> [What to do] Copy the stretch of the passage on Sri Lanka's conflict from "The recent revelation" through "do the same.", substituting "representative" for "spokesman".

> [Passage]
===

The PA government's election pledge to bring such sections to justice has not materialised; they still occupy powerful establishment positions.

The recent revelation of a presidential commission that two political assassinations blamed on the LTTE were in fact the work of the then president Ranasinghe Premadasa, is a case in point.

On the second question, that of a military motive, an LTTE spokesman in London said that the government could have set up the attack to rob the Tigers of international support.

It is tempting to believe this interpretation, particularly in the context of the huge pro-LTTE propaganda offensive planned for the commonwealth heads of states conference in Edinburgh. With the US government having only just branded the LTTE a "terrorist" group, the government was known to be desperate to get Britain to do the same.

It is no secret that there is extreme concern among government circles about the growing UK Tamil lobby.

It is not too impossible, then, to imagine that some sections within the government would plot to achieve this end by carrying out a well-timed atrocity of this kind.

If so, they would have banked on international opinion being quick to disregard any LTTE denial, the way the international community usually does?

However, considering the enormity of the damage done to Sri Lanka's economy and to the government's reputation, one is entitled to speculate about other motives. Let us not ignore the possibility of a politically conscious layer overarching the political, military and business establishment getting nervous about the political and economic catastrophe facing the country due to the unwinnable and costly war.

Such a panicky layer would have to act quickly, sensing that Sri Lanka's parliamentary system has turned into an albatross that effectively undermines a realistic solution to the country's conflict.

The executive president, Ms. Chandrika Kumaratunga, recently expressed in public her disgust at the country's parliament, and the desirability of a dictatorship for the prosperity of the country, comments which evidently reflect a trend of thinking taking place on the highest levels of the government.

We must also realise that it is the military which for all practical purposes holds the greatest power in the country (and consumes the biggest chunk of the nation's present income).

It is their troops that are getting killed in their thousands.

So it is almost inevitable that sections within the military might be beginning to despise the opportunistic politics of many Sinhalese politicians. (Of course, the other possibility is also there: sections within the establishment benefiting from the war may want to stem any momentum towards a political settlement at all, and may see a dictatorship as a way of ensuring continued conflict).

If either of these sections are contemplating a military take-over, the natural starting point would be to generate fear and insecurity in the minds of the general public, on a massive scale. A bomb of this kind would help to unsettle people. It creates a psychological environment more conducive to a military take-over, whether that take-over is meant to usher in a realistic settlement of the war or to ensure its longevity.

===

> [Data section]
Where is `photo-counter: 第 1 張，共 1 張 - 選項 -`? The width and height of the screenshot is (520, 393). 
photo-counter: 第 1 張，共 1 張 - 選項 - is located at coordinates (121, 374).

===

> [Solution]
The recent revelation of a presidential commission that two political assassinations blamed on the LTTE were in fact the work of the then president Ranasinghe Premadasa, is a case in point.

On the second question, that of a military motive, an LTTE representative in London said that the government could have set up the attack to rob the Tigers of international support.

It is tempting to believe this interpretation, particularly in the context of the huge pro-LTTE propaganda offensive planned for the commonwealth heads of states conference in Edinburgh. With the US government having only just branded the LTTE a "terrorist" group, the government was known to be desperate to get Britain to do the same.